== Provided data ==

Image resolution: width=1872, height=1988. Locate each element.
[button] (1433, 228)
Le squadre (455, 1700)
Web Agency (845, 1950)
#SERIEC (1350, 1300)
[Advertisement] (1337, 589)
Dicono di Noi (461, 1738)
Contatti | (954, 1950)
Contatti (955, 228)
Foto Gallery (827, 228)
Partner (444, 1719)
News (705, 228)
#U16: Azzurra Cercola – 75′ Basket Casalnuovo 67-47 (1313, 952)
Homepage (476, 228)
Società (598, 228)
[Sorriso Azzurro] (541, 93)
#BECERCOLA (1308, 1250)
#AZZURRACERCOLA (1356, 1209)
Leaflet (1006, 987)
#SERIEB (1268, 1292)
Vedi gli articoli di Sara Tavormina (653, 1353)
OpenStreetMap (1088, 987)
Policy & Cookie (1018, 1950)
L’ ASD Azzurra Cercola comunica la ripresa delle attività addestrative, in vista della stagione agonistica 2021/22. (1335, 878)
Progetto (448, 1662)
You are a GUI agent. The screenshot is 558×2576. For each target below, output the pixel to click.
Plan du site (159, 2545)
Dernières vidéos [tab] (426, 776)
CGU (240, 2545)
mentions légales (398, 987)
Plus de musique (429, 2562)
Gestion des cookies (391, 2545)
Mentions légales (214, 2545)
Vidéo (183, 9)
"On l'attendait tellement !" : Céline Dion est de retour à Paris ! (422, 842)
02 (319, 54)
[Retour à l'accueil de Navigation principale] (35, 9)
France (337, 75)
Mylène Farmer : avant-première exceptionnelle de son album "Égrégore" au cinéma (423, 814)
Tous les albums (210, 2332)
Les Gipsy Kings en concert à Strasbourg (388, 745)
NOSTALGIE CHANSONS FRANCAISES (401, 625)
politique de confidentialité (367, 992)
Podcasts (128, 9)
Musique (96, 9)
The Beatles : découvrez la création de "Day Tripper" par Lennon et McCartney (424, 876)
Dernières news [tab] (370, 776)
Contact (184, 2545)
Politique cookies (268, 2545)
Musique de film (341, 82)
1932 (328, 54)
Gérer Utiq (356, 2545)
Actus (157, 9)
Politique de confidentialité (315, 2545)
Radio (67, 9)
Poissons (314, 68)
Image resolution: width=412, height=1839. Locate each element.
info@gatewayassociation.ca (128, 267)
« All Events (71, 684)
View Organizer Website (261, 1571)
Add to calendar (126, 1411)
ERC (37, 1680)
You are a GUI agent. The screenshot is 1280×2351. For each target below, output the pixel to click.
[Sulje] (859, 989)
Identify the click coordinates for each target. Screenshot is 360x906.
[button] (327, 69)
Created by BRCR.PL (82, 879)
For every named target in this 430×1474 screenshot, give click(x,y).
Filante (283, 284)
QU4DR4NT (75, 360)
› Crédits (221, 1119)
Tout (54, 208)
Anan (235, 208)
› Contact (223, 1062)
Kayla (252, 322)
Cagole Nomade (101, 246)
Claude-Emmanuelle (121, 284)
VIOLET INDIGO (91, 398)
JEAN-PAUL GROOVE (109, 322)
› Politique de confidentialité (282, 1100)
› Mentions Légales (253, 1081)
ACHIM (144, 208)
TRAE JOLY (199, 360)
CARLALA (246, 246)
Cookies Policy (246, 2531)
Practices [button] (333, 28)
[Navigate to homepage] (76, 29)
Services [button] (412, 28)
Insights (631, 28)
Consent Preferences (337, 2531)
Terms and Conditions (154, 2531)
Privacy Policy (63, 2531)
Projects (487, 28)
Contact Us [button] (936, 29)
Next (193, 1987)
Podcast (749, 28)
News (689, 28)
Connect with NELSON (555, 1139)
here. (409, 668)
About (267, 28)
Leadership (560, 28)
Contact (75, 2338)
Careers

===

Task directions>
Take the lines above from the first through the one containing "News (705, 228)" and reproduce them exactly; include nothing else.

Completed task>
Image resolution: width=1872, height=1988. Locate each element.
[button] (1433, 228)
Le squadre (455, 1700)
Web Agency (845, 1950)
#SERIEC (1350, 1300)
[Advertisement] (1337, 589)
Dicono di Noi (461, 1738)
Contatti | (954, 1950)
Contatti (955, 228)
Foto Gallery (827, 228)
Partner (444, 1719)
News (705, 228)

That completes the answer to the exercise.